### Task goal
Extract every record, exactly as written, and ignore the pictures.
-------
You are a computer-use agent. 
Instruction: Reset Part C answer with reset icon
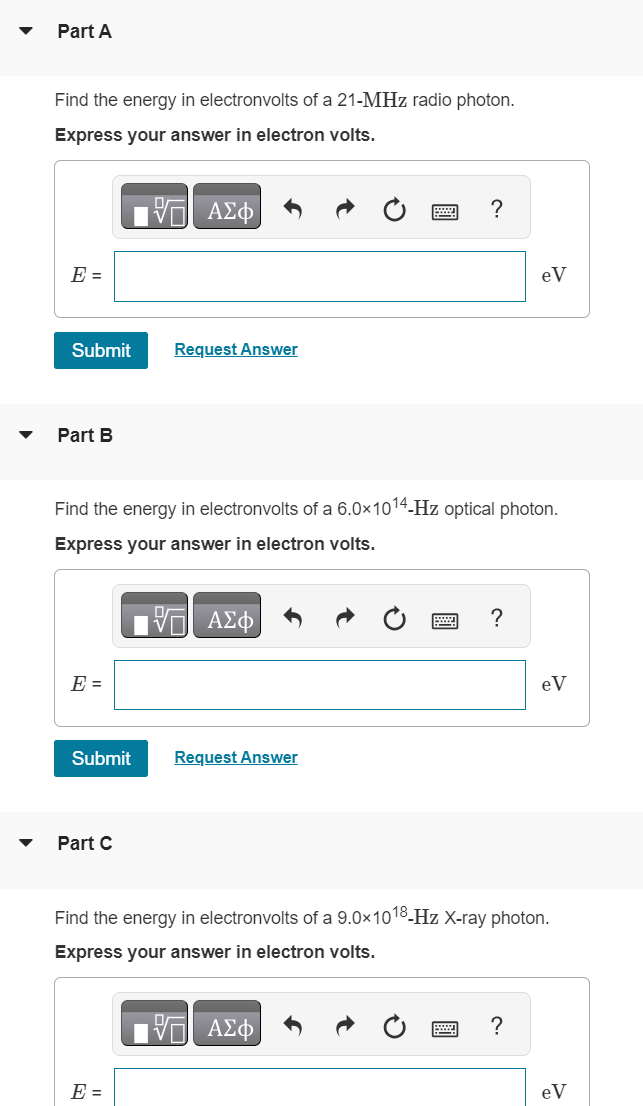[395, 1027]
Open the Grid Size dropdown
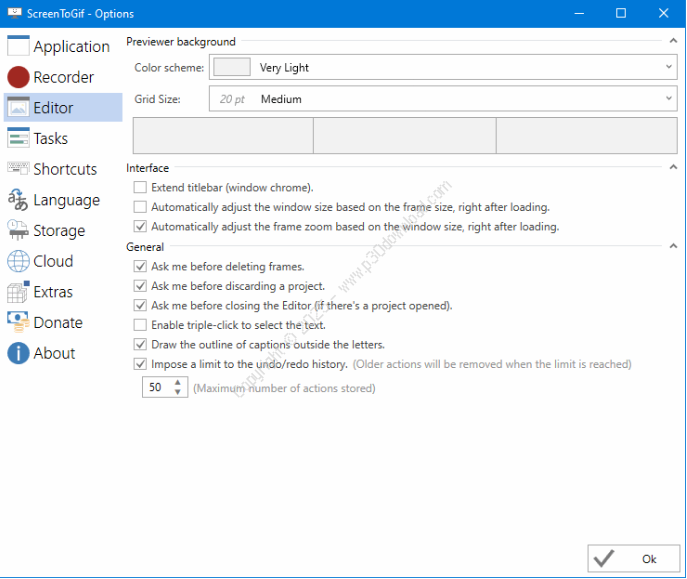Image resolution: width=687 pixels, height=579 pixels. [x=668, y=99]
-------
### Answer section
You are a computer-use agent. 
Instruction: Reset Part C answer with reset icon
[395, 1027]
Open the Grid Size dropdown
Image resolution: width=687 pixels, height=579 pixels. [x=668, y=99]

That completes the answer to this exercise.